Fig. 6. Adding back T_regs to depleted tumors partially restored the suppression.

(A) B16-OVA tumors from non-depleted mice were excised and dissociated as described in Materials and Methods. Left: The cell surface expression of TGF-β on CD4⁺ effectors, CD8⁺ T cells, and CD4⁺Foxp3⁺ (GFP⁺) T_regs was assessed by flow cytometry. Representative histograms for the isotype control and anti-TGF-β antibody are shown. Right: Data represent the mean fluorescence (MFI) ± SEM for TGF-β relative to that or an isotype control antibody for four mice per group. (B and C) GFP⁺ T_regs from tumors in Foxp3-GFP mice were sorted by FACS from non-depleted tumors and pre-incubated with blocking antibody against TGF-β. T_regs (2 × 10⁴ cells) were then co-embedded with dissociated Treg-depleted B16-OVA tumors (B) or cultured B16-OVA cells (C).

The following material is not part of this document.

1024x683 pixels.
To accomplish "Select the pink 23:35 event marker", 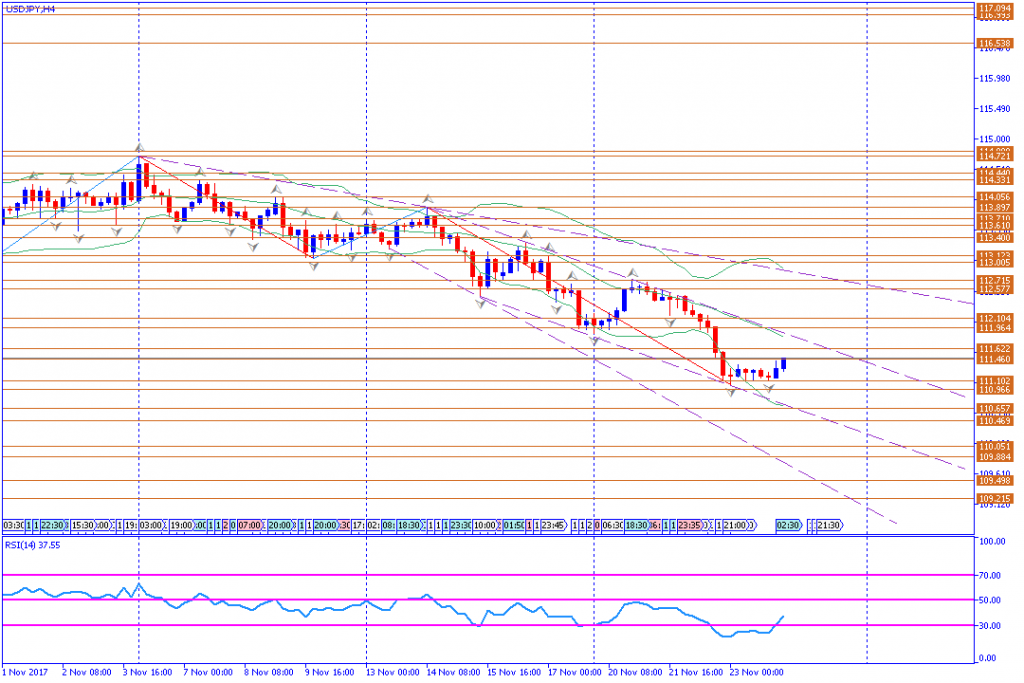I will pyautogui.click(x=689, y=524).
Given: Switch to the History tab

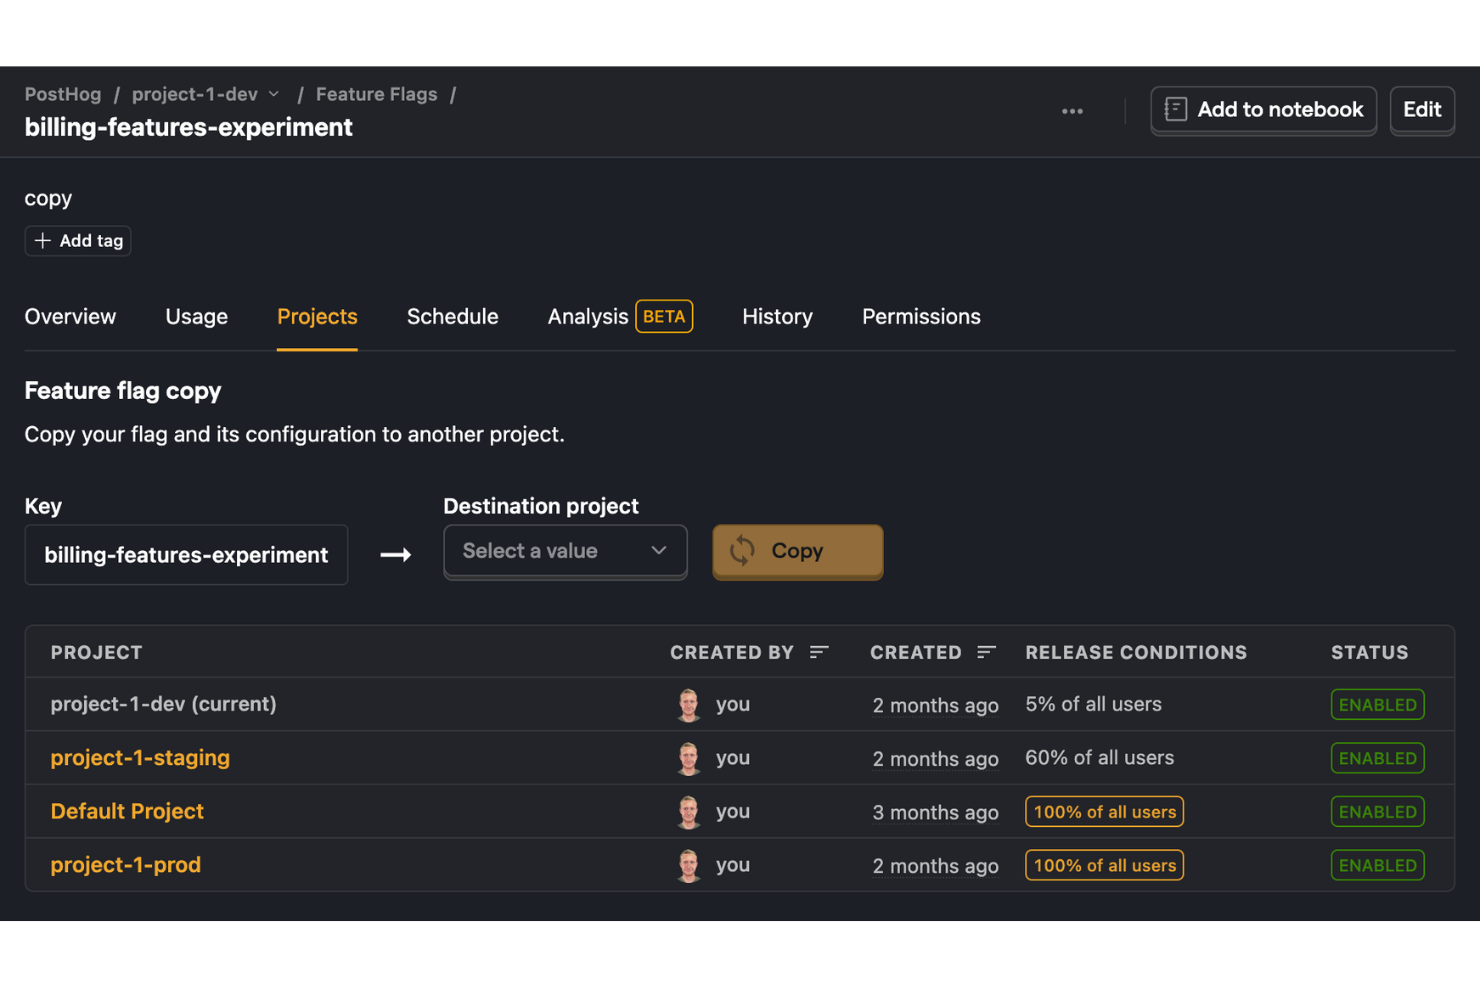Looking at the screenshot, I should pyautogui.click(x=777, y=316).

At the indicated times, the gels were dissolved and the numbers of remaining B16 cells were measured using a clonogenic assay. Data are means ± SEM of the numbers of B16 cells from 3 experiments performed in duplicate. (D) OT-1 CD8⁺ T cells were recovered from collagen-fibrin gels at 48 hours after culture under the indicated conditions and were analyzed by flow cytometry to determine the relative abundances of granzyme B (left) and PD-1 (right). Data are means ± SEM of the MFIs from triplicate analyses. *P ≤0.05 and **P ≤0.01.